If a topic involves a controversial pedagogical debate (e.g., grammar-translation method vs. communicative approach, the “should you correct every error?” question), we present multiple perspectives backed by research, rather than pushing a single doctrine.

Diversity & Inclusion

English is a global language with millions of speakers across many regions, cultures, and identities. Our editorial standards include:

  • Reflecting multiple varieties of English (American, British, Australian, Indian, etc.) where relevant — and labeling regional terms when they matter
  • Using diverse names and contexts in example sentences (not exclusively Western or anglocentric)
  • Avoiding stereotypes about learners from any country, age group, or proficiency level
  • Using gender-neutral language  in examples whenever the gender is irrelevant to the point being taught
  • Welcoming readers and contributors regardless of background, identity, or political view

Reader Feedback & Engagement

We don’t currently host comments on articles (it kept attracting spam without adding value). Instead, we welcome feedback through:

  • Email: editors@eslbuzz.com for corrections and content suggestions
  • Email: hello@eslbuzz.com for general questions and learner success stories
  • Email: partnerships@eslbuzz.com for educational partnerships and licensing
  • Newsletter  (when launched) — every email includes a one-click reply

We respond to most emails within 3 working days. During exam season (May, July, October, November), responses may be slower because half our editorial team is in classrooms.

Frequently Asked Questions

How do I know an article is current and not outdated?

Each article displays a “last updated” date at the top. Test-prep articles are reviewed annually (January) and updated whenever the official exam provider announces changes. If you read an article and the information seems out of sync with what you’ve heard elsewhere, please email editors@eslbuzz.com — we’ll verify and update if needed.

Are your contributors named on articles?

Bylines appear on major pillar guides and exam-prep articles whenever the contributor consents.

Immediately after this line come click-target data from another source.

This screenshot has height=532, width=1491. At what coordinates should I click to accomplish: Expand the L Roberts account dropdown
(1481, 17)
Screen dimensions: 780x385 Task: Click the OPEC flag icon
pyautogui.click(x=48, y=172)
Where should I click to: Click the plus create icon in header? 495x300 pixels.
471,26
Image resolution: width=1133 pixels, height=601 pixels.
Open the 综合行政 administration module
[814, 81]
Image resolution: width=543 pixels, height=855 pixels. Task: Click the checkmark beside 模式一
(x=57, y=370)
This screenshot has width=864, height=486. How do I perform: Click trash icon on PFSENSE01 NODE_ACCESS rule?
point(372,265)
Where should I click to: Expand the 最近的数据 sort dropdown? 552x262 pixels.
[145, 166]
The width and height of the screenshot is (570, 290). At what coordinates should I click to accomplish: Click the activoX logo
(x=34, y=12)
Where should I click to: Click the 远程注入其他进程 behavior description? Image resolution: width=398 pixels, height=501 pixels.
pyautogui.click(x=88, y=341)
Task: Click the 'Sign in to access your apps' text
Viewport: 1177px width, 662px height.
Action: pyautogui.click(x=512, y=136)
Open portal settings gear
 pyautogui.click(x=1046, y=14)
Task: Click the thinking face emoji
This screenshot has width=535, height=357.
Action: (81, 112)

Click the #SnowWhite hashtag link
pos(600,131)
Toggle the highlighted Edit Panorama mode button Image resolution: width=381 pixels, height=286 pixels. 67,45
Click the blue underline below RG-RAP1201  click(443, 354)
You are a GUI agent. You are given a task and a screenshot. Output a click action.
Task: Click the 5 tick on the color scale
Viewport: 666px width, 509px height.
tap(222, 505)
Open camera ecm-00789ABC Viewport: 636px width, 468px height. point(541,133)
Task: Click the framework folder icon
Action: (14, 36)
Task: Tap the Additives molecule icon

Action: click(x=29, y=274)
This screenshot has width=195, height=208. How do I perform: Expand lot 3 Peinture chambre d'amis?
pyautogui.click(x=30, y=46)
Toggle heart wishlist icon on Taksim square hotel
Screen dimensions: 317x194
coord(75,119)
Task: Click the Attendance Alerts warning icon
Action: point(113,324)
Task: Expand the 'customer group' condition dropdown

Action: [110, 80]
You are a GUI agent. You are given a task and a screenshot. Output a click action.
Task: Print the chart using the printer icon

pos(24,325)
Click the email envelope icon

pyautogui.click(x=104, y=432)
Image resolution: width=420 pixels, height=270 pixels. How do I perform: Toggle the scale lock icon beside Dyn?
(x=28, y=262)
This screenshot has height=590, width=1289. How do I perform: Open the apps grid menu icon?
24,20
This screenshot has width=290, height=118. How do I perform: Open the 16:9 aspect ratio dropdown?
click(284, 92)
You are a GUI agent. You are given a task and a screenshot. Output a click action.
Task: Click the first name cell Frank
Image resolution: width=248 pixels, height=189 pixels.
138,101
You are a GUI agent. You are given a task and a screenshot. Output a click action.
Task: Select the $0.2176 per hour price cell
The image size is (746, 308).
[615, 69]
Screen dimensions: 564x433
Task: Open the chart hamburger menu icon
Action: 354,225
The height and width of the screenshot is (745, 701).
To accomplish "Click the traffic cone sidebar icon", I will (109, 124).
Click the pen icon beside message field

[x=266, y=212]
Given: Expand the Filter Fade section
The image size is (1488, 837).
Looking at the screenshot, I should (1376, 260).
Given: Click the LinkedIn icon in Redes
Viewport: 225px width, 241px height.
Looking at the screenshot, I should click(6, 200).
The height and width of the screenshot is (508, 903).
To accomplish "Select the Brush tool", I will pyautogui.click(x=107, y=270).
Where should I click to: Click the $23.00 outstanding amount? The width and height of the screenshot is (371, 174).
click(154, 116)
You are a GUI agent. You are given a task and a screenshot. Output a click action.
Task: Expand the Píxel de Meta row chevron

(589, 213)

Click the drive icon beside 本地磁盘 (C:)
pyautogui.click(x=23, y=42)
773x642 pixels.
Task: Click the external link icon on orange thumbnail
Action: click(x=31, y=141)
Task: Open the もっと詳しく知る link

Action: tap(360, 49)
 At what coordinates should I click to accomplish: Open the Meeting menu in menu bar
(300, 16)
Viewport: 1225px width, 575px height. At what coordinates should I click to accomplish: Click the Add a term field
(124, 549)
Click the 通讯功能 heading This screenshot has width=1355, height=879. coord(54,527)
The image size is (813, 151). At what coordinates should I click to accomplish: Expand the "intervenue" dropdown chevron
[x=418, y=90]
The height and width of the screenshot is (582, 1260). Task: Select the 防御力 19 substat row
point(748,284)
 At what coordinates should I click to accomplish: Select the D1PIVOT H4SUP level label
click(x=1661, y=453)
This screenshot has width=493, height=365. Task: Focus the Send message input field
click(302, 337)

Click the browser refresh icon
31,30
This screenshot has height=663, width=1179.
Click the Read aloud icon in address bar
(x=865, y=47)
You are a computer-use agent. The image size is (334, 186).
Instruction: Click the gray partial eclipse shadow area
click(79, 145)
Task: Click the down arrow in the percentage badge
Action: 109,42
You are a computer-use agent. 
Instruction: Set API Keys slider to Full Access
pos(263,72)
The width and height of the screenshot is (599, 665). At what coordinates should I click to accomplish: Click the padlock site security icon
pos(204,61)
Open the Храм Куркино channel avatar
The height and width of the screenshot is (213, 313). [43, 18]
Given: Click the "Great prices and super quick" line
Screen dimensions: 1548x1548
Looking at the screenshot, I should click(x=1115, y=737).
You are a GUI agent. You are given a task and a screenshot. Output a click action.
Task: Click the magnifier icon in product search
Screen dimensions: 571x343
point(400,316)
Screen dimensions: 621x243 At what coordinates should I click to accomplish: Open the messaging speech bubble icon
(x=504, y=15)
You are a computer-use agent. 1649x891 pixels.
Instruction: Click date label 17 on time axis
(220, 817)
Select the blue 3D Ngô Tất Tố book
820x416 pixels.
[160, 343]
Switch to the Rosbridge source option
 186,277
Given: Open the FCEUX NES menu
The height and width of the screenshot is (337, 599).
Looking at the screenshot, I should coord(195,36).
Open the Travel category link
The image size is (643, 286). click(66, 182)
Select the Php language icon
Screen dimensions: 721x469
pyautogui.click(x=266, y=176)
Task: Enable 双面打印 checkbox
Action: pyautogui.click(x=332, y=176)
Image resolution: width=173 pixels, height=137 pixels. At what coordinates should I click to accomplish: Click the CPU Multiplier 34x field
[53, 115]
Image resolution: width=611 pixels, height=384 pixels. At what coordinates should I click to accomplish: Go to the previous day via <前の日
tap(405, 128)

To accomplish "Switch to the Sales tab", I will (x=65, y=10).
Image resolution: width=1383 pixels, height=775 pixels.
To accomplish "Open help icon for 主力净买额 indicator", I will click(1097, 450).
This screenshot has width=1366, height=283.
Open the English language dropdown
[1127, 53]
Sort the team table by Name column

For shorter articles, work is published under “ESLBuzz Editorial Team,” and the editorial team takes collective responsibility. Some contributors prefer to remain anonymous (e.g., teachers in countries where their employer restricts external publishing).

Can I cite ESLBuzz in academic work?

Yes. ESLBuzz is a published web resource. Use the article title, our site name (ESLBuzz), the URL, and the publication or last-updated date shown at the top of each guide. For research papers, we recommend pairing our content with primary sources (peer-reviewed linguistics journals, official exam providers).

Do you accept guest contributions?

Yes, from qualified ESL teachers with at least three years of classroom experience and a recognized credential (CELTA, DELTA, MA TESOL, etc.). Email editors@eslbuzz.com with a short bio, your teaching credentials, and 2-3 sample articles or lesson plans. We typically review submissions within two weeks.

How can I report a factual error?

Email editors@eslbuzz.com with the article URL, the specific error, and (if possible) the correct version with a source. We acknowledge receipt within 5 working days and update verified errors within 10 working days (or 48 hours for urgent test-prep corrections).

Do you use AI to write articles?

No. ESLBuzz articles are written by human ESL teachers. AI tools may be used as research aids (like a search engine), but every published article is drafted, structured, and finalized by a qualified human contributor. We do not publish unedited AI output.